Ad aprire i lavori è stato il presidente della FNOB, Vincenzo D’Anna, che nel suo messaggio di saluto ha richiamato il percorso intrapreso dalla Federazione per il pieno riconoscimento della figura professionale del biologo nutrizionista, sottolineando l’importanza di valorizzarne “competenze e ruolo all’interno dei percorsi dedicati alla salute”.
Sul futuro della professione si è soffermato anche il vicepresidente dell’Ordine dei Biologi della Campania e del Molise, Pierluigi Pecoraro, che ha illustrato il processo di evoluzione dell’ordinamento professionale, destinato a strutturarsi in tre macroaree – nutrizione, ambiente e biologia generale – ricordando inoltre i recenti passi avanti compiuti dalla Regione Campania con la legge del 2024 sui Disturbi del Comportamento Alimentare, che riconosce il biologo nutrizionista tra le figure coinvolte nei percorsi multidisciplinari di cura e nella presa in carico dell’obesità.
Le responsabili scientifiche del corso, Carla Cimmino e Antonietta Foggiano, rispettivamente segretaria (oltre che consigliera dell’OBCM) e consigliera della FNOB, hanno evidenziato la necessità di investire nella formazione specialistica in un territorio come la Campania, dove la filiera agroalimentare costituisce un comparto economico di primaria importanza e richiede professionisti sempre più preparati sui temi della sicurezza e della qualità degli alimenti.
Nel corso dell’incontro è intervenuta anche l’avvocato della FNOB Chiara Gala, che ha approfondito l’evoluzione della normativa nazionale ed europea in materia di sicurezza alimentare, illustrando gli obblighi che interessano l’intera filiera produttiva.

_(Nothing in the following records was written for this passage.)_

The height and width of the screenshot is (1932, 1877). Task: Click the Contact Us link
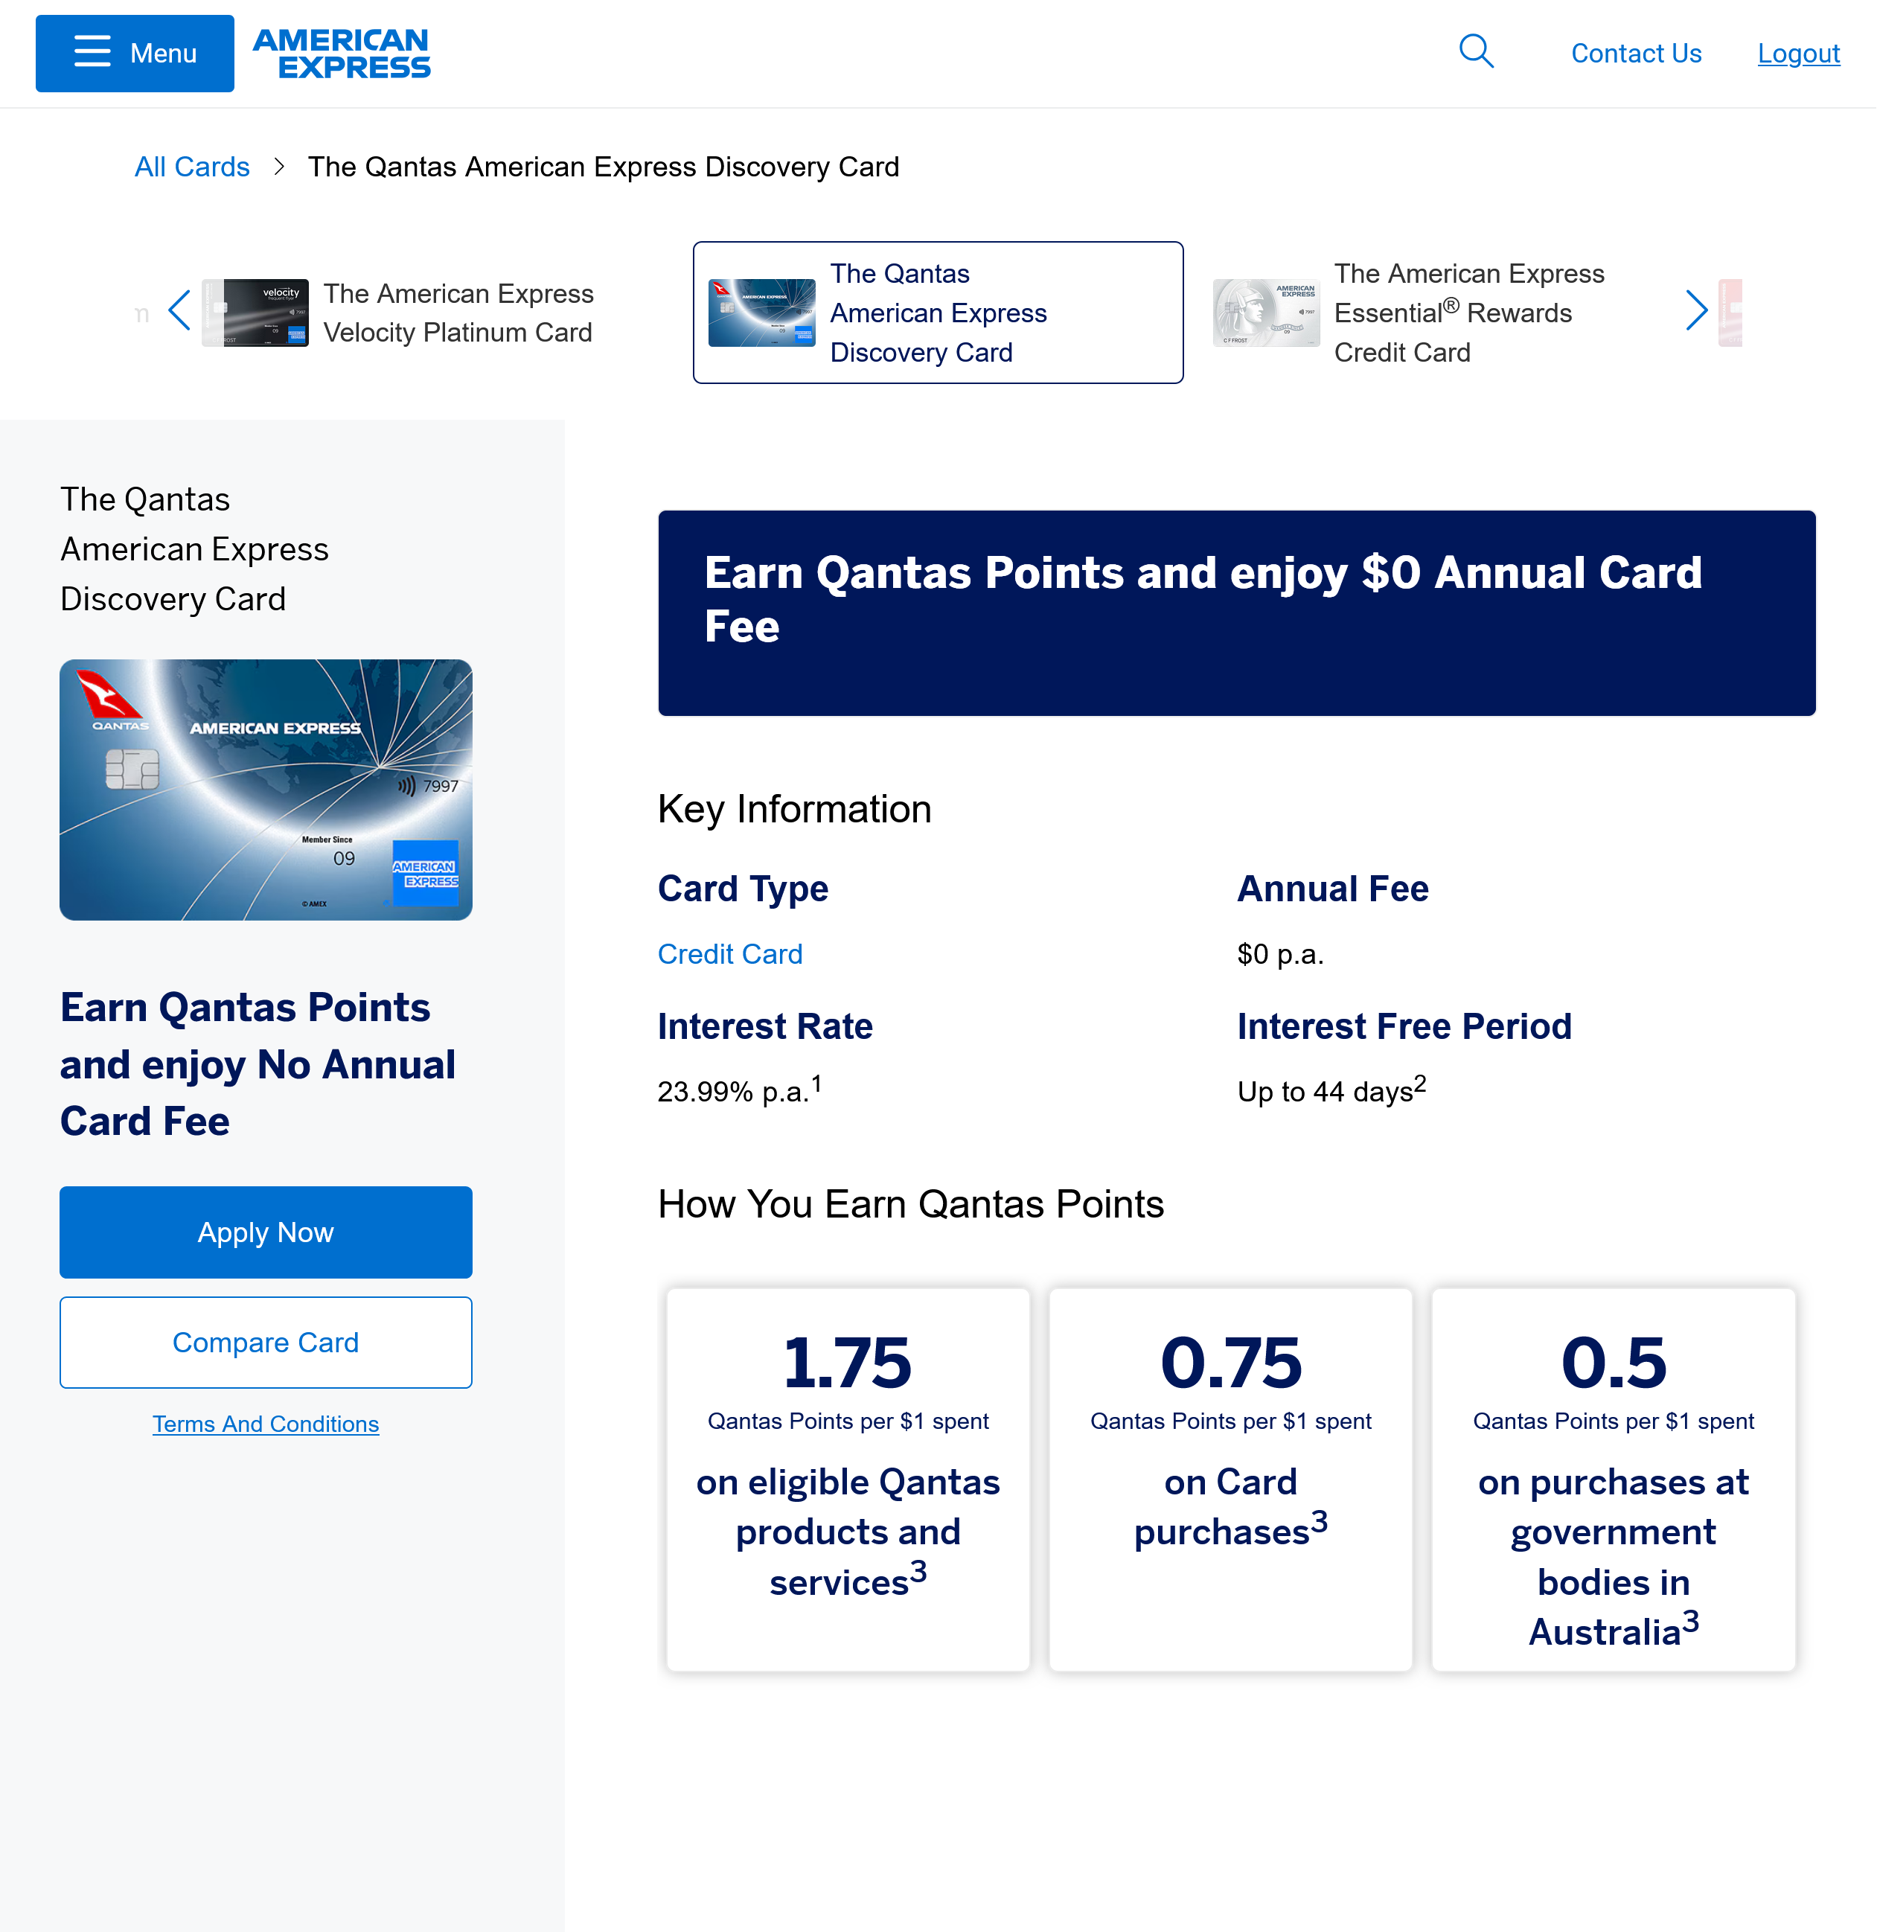point(1635,53)
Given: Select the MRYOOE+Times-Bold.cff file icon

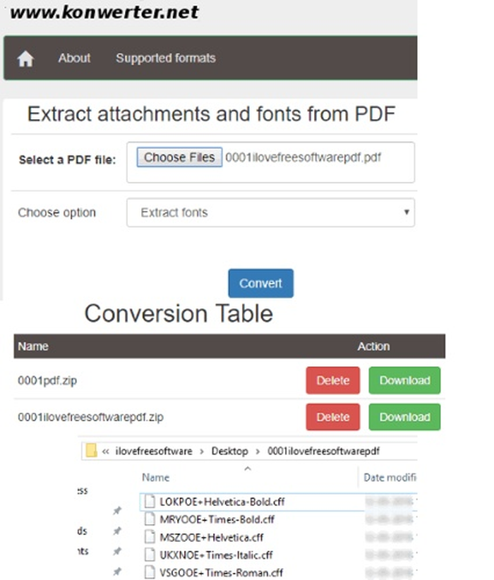Looking at the screenshot, I should tap(150, 519).
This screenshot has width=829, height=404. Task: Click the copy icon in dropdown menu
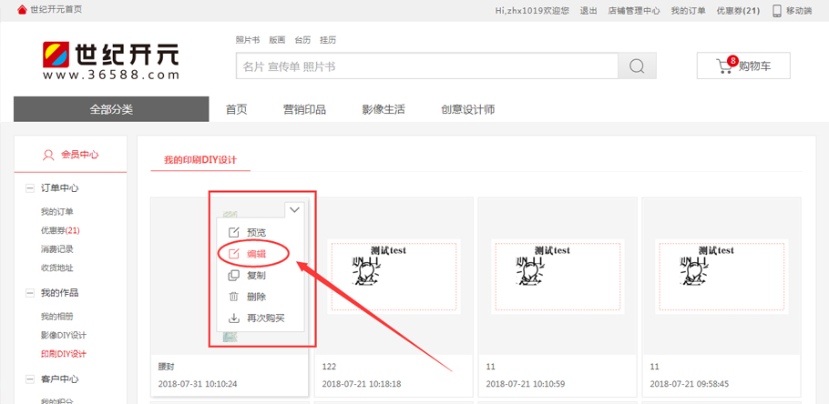click(x=233, y=275)
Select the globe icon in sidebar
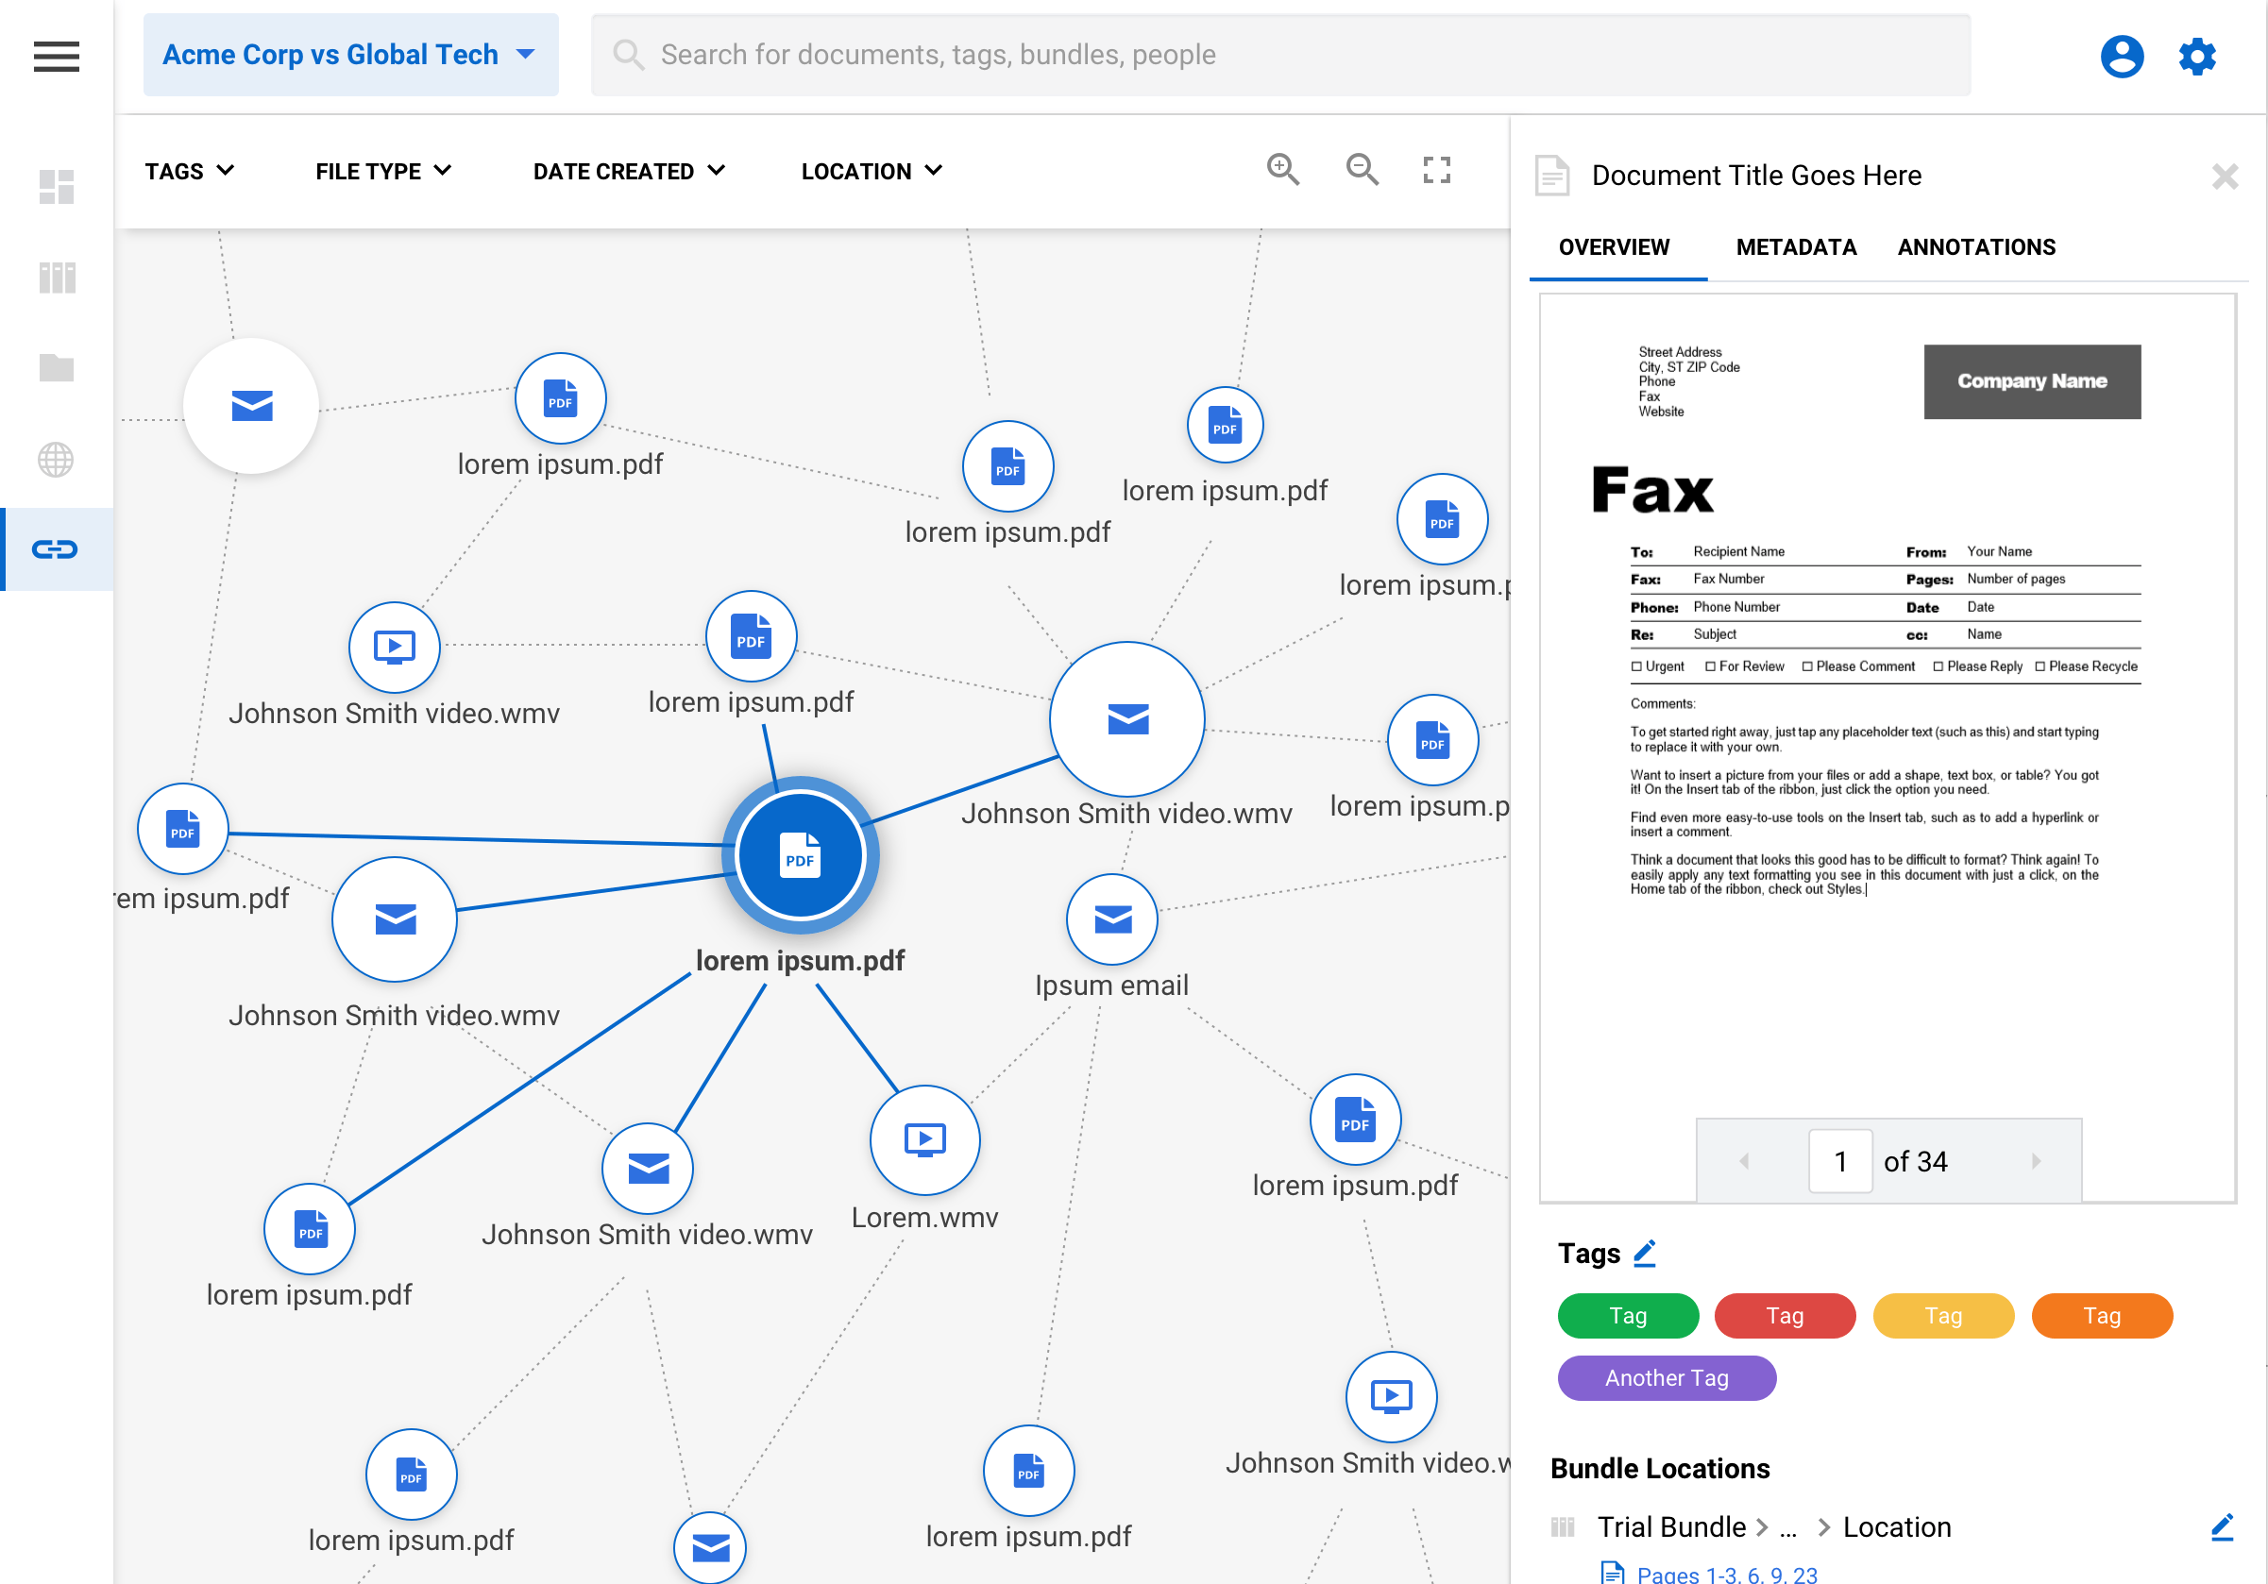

Ampio spazio è stato dedicato anche all’esperienza della SAGIFI FOOD S.p.A., presentata da Camilla Sannino, responsabile della sicurezza alimentare dell’azienda. Ripercorrendo la storia dell’impresa, nata nel 1984 nel settore della ristorazione collettiva e oggi attiva anche nella produzione e distribuzione di piatti ispirati alla tradizione gastronomica campana, Sannino ha annunciato l’avvio di un tirocinio formativo rivolto ai biologi interessati a intraprendere un percorso professionale nell’ambito della sicurezza alimentare e del controllo qualità.
Il programma didattico ha affrontato i principali aspetti legati al ruolo del biologo nel settore alimentare, dalla normativa europea e nazionale ai MOCA, dagli allergeni all’etichettatura, fino ai temi dell’igiene e delle buone pratiche di produzione e lavorazione (GHP e GMP), approfonditi dal direttore del SIAN dell’ASL Napoli 1 Centro, Alfredo Savarese.
L’iniziativa conferma la crescente attenzione verso un settore in continua evoluzione, nel quale le competenze dei biologi risultano sempre più determinanti per garantire qualità, sicurezza alimentare e tutela della salute dei consumatori.